How to complete this task: An exact copy of all the data below is required.

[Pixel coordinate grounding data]
--- START ---
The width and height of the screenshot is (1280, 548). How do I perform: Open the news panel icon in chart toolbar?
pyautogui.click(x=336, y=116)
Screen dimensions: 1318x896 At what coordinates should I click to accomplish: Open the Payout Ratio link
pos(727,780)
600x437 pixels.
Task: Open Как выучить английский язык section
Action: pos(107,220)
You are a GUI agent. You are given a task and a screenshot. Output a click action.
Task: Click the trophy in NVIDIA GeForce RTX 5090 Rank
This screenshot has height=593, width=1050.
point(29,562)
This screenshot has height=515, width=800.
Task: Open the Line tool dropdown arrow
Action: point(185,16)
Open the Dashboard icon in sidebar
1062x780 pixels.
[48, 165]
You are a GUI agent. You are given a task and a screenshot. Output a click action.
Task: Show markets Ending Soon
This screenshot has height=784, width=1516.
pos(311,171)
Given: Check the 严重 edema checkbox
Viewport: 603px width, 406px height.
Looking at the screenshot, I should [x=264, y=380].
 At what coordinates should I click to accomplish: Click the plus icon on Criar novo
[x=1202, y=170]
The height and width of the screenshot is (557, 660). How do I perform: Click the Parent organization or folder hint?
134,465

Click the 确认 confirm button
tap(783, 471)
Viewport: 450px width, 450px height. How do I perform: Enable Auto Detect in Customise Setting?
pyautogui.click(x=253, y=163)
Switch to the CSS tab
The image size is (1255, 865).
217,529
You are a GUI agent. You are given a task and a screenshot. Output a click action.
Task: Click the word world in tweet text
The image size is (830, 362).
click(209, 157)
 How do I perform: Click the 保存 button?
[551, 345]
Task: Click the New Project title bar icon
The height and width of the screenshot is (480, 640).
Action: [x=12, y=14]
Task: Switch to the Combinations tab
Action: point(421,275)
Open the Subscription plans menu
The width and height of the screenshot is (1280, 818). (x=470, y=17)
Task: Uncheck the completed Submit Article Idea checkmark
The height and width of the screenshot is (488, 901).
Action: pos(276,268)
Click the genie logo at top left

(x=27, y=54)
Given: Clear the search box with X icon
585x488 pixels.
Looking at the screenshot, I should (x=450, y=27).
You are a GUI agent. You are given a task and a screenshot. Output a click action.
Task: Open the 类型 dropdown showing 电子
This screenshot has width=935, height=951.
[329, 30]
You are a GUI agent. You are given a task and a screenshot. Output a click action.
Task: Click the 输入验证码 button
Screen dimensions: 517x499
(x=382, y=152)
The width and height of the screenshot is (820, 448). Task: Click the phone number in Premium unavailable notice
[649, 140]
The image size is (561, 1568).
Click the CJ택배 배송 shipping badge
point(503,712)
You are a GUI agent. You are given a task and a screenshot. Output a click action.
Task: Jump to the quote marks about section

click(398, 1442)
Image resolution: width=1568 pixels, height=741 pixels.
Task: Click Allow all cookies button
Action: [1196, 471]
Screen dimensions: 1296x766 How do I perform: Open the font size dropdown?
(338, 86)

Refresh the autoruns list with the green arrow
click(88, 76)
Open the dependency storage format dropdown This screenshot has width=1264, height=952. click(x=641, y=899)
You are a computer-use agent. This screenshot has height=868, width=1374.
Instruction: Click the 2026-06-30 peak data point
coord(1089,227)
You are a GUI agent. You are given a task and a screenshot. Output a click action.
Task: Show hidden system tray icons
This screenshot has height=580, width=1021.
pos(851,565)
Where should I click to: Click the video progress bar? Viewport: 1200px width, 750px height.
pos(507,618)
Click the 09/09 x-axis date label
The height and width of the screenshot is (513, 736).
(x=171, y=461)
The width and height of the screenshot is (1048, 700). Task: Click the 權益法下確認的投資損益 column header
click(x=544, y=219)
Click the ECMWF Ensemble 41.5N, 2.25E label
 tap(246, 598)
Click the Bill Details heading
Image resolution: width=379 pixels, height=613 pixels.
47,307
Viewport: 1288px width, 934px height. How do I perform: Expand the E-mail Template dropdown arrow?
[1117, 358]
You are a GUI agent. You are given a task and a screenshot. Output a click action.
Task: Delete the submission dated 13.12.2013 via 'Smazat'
--- END ---
Finished exercise:
The width and height of the screenshot is (1280, 548). How do I perform: Open the news panel icon in chart toolbar?
pyautogui.click(x=336, y=116)
Screen dimensions: 1318x896 At what coordinates should I click to accomplish: Open the Payout Ratio link
pos(727,780)
600x437 pixels.
Task: Open Как выучить английский язык section
Action: pos(107,220)
You are a GUI agent. You are given a task and a screenshot. Output a click action.
Task: Click the trophy in NVIDIA GeForce RTX 5090 Rank
This screenshot has height=593, width=1050.
point(29,562)
This screenshot has height=515, width=800.
Task: Open the Line tool dropdown arrow
Action: point(185,16)
Open the Dashboard icon in sidebar
1062x780 pixels.
[48, 165]
You are a GUI agent. You are given a task and a screenshot. Output a click action.
Task: Show markets Ending Soon
This screenshot has height=784, width=1516.
pos(311,171)
Given: Check the 严重 edema checkbox
Viewport: 603px width, 406px height.
Looking at the screenshot, I should [x=264, y=380].
 At what coordinates should I click to accomplish: Click the plus icon on Criar novo
[x=1202, y=170]
The height and width of the screenshot is (557, 660). How do I perform: Click the Parent organization or folder hint?
134,465

Click the 确认 confirm button
tap(783, 471)
Viewport: 450px width, 450px height. How do I perform: Enable Auto Detect in Customise Setting?
pyautogui.click(x=253, y=163)
Switch to the CSS tab
The image size is (1255, 865).
217,529
You are a GUI agent. You are given a task and a screenshot. Output a click action.
Task: Click the word world in tweet text
The image size is (830, 362).
click(209, 157)
 How do I perform: Click the 保存 button?
[551, 345]
Task: Click the New Project title bar icon
The height and width of the screenshot is (480, 640).
Action: [x=12, y=14]
Task: Switch to the Combinations tab
Action: point(421,275)
Open the Subscription plans menu
The width and height of the screenshot is (1280, 818). (x=470, y=17)
Task: Uncheck the completed Submit Article Idea checkmark
The height and width of the screenshot is (488, 901).
Action: pos(276,268)
Click the genie logo at top left

(x=27, y=54)
Given: Clear the search box with X icon
585x488 pixels.
Looking at the screenshot, I should (x=450, y=27).
You are a GUI agent. You are given a task and a screenshot. Output a click action.
Task: Open the 类型 dropdown showing 电子
This screenshot has width=935, height=951.
[329, 30]
You are a GUI agent. You are given a task and a screenshot. Output a click action.
Task: Click the 输入验证码 button
Screen dimensions: 517x499
(x=382, y=152)
The width and height of the screenshot is (820, 448). Task: Click the phone number in Premium unavailable notice
[649, 140]
The image size is (561, 1568).
Click the CJ택배 배송 shipping badge
point(503,712)
You are a GUI agent. You are given a task and a screenshot. Output a click action.
Task: Jump to the quote marks about section

click(398, 1442)
Image resolution: width=1568 pixels, height=741 pixels.
Task: Click Allow all cookies button
Action: [1196, 471]
Screen dimensions: 1296x766 How do I perform: Open the font size dropdown?
(338, 86)

Refresh the autoruns list with the green arrow
click(88, 76)
Open the dependency storage format dropdown This screenshot has width=1264, height=952. click(x=641, y=899)
You are a computer-use agent. This screenshot has height=868, width=1374.
Instruction: Click the 2026-06-30 peak data point
coord(1089,227)
You are a GUI agent. You are given a task and a screenshot. Output a click action.
Task: Show hidden system tray icons
This screenshot has height=580, width=1021.
pos(851,565)
Where should I click to: Click the video progress bar? Viewport: 1200px width, 750px height.
pos(507,618)
Click the 09/09 x-axis date label
The height and width of the screenshot is (513, 736).
(x=171, y=461)
The width and height of the screenshot is (1048, 700). Task: Click the 權益法下確認的投資損益 column header
click(x=544, y=219)
Click the ECMWF Ensemble 41.5N, 2.25E label
 tap(246, 598)
Click the Bill Details heading
Image resolution: width=379 pixels, height=613 pixels.
47,307
Viewport: 1288px width, 934px height. How do I perform: Expand the E-mail Template dropdown arrow?
[1117, 358]
You are a GUI agent. You are given a task and a screenshot. Output a click action.
Task: Delete the submission dated 13.12.2013 via 'Smazat'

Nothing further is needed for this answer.